=== Section Start ===
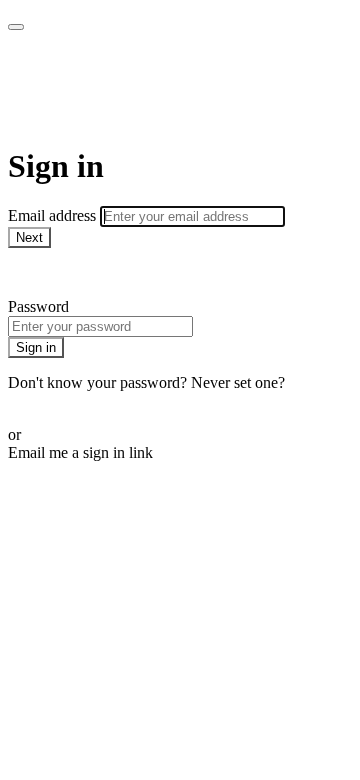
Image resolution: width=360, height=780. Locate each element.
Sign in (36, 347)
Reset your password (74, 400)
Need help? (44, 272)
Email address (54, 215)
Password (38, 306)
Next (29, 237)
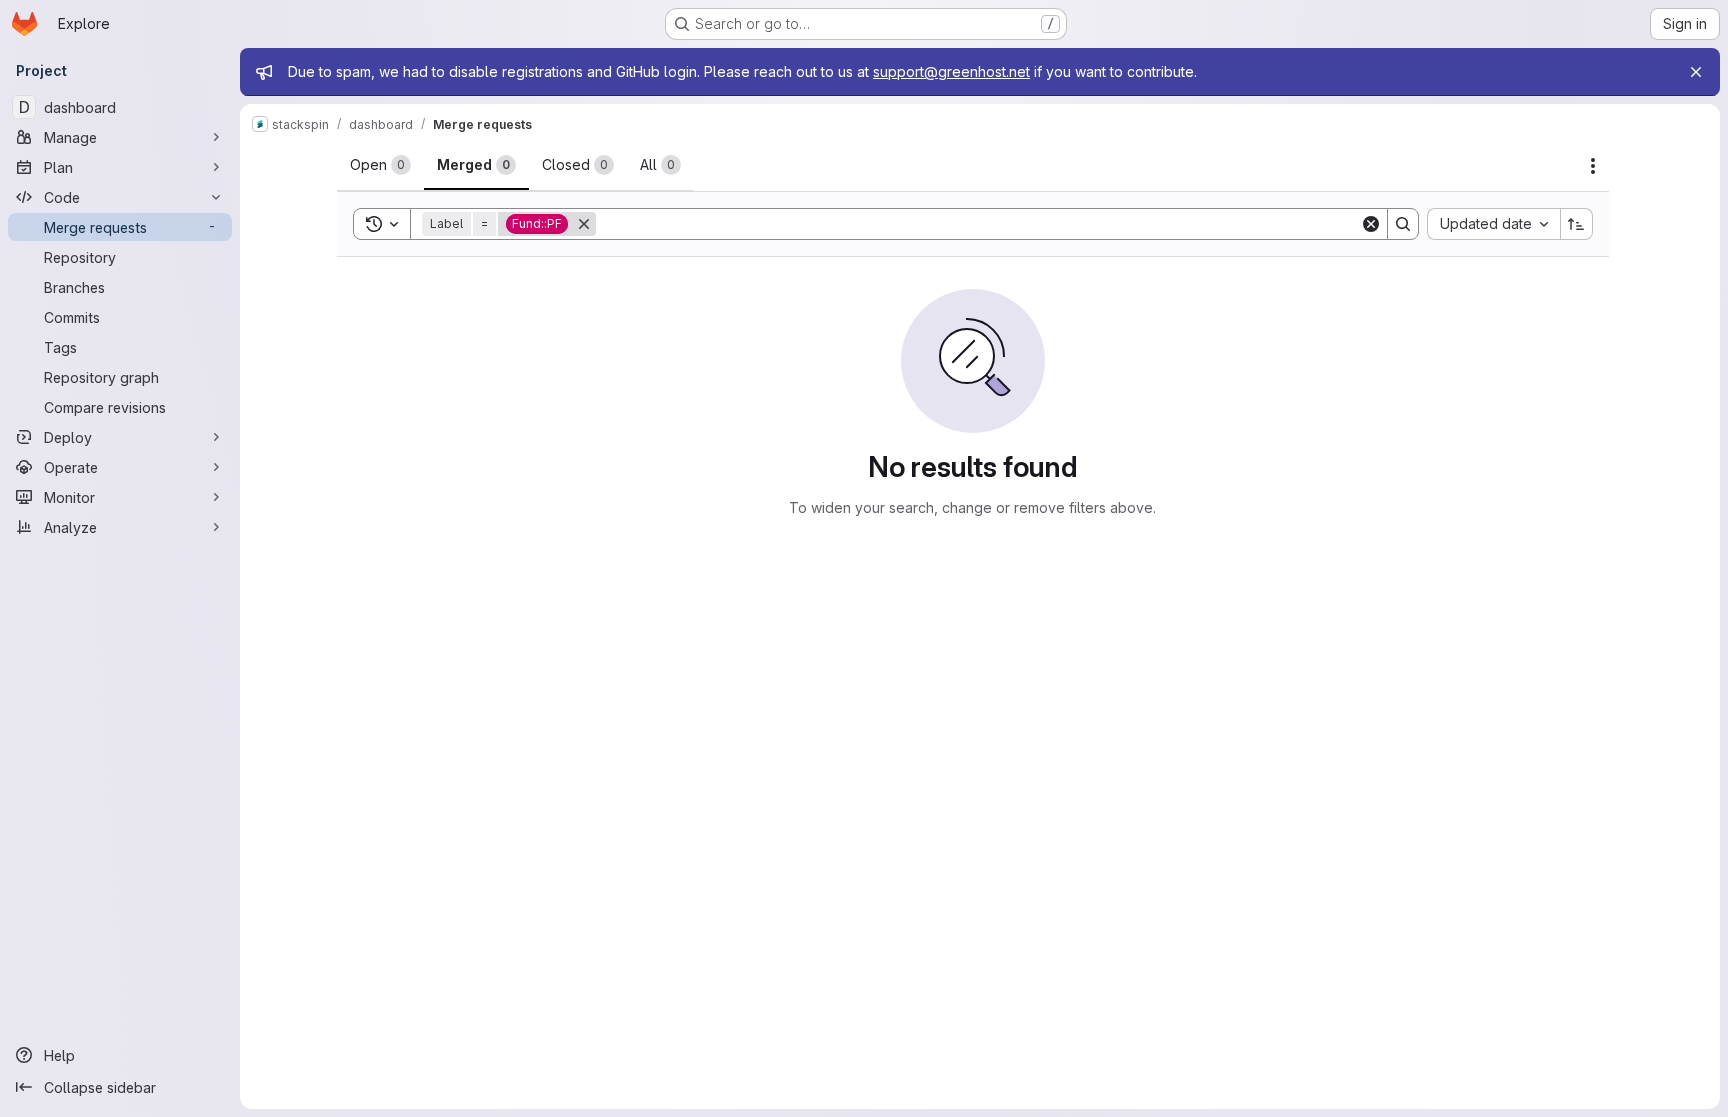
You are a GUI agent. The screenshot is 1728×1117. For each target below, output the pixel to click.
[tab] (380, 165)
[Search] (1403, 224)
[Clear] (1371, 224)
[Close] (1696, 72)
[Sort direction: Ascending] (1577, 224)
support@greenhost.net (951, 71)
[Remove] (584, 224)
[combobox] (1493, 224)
=== Section End ===
Print the records word for word and exclude any picture they hold.

Image resolution: width=360, height=780. Locate each element.
Sign in (36, 347)
Reset your password (74, 400)
Need help? (44, 272)
Email address (54, 215)
Password (38, 306)
Next (29, 237)
You are a GUI agent. The screenshot is 1728×1117. For each target below, output the pixel to click.
[tab] (380, 165)
[Search] (1403, 224)
[Clear] (1371, 224)
[Close] (1696, 72)
[Sort direction: Ascending] (1577, 224)
support@greenhost.net (951, 71)
[Remove] (584, 224)
[combobox] (1493, 224)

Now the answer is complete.